The goal was to — you guessed it — use the cartography realm to iterate over the star positions. It worked well for sample data, but in the real challenge the star’s initial position was much further apart.
So the first goal was to advance the stars until they were closer together.
I decided that I wanted to find an area of arbitrary size: sqr(stars) * 5
.
And then I realized it would take me tens of thousands of iterations to get
there. So I needed a faster approach.
I struggled a bit to find a good function that would advance the stars fast
enough, but not overshoot the „blink and you miss it” moment. I fiddled a
little with ln($diff)
and variations, but it turned out that sqrt(diff)
simply works.
Ok, so I had my target area, and stars thereabout. Some normalization was required to translate this area from somewhere in outer space to the center, since maps are always anchored at 0×0. Then, for the animation’s sake, I backpedaled a bit, so the stars would get out of the frame, and started the animation:
It worked flawlessly. But I wanted to take a photo of the aligned stars.
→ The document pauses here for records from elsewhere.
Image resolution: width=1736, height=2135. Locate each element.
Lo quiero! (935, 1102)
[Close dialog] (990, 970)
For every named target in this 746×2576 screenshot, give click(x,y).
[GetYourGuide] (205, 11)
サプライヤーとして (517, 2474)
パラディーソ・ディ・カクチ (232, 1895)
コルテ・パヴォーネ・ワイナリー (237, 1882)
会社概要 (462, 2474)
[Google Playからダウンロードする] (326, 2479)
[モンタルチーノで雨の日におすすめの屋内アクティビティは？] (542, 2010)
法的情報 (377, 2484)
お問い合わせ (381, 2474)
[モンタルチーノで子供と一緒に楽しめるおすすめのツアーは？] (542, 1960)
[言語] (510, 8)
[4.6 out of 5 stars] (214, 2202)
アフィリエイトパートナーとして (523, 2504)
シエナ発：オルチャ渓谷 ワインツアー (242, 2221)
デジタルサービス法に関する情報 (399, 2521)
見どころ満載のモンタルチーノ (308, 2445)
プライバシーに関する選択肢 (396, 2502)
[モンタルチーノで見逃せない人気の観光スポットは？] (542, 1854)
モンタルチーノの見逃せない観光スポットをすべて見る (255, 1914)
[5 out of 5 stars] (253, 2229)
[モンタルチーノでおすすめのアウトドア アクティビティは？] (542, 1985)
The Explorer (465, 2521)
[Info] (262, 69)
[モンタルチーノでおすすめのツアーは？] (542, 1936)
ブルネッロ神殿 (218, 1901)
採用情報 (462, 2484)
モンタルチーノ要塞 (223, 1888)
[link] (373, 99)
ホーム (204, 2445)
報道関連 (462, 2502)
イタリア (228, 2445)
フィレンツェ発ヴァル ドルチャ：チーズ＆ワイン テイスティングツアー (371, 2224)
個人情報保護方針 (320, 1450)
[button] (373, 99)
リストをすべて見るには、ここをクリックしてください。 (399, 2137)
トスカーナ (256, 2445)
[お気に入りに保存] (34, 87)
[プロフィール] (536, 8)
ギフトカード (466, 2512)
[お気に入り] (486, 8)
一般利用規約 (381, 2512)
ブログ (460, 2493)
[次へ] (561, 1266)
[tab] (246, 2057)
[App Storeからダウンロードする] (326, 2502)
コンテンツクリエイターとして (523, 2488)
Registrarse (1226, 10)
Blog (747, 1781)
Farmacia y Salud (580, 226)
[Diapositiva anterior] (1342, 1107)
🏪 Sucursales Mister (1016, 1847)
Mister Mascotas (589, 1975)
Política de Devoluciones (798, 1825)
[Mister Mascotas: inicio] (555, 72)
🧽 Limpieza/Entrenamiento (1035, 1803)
There must be some kind of heuristic for the algo to determine the exact frame! It turns out, it follows these two conditions:
- All of the stars are in the specified region (i.e. they all arrived)
- And they are all packed in a smallest area — they’ve come as close together as possible, and on the next frame they’ll start going further apart
And that just works. I copy the map at that second (take a photo) and frame it.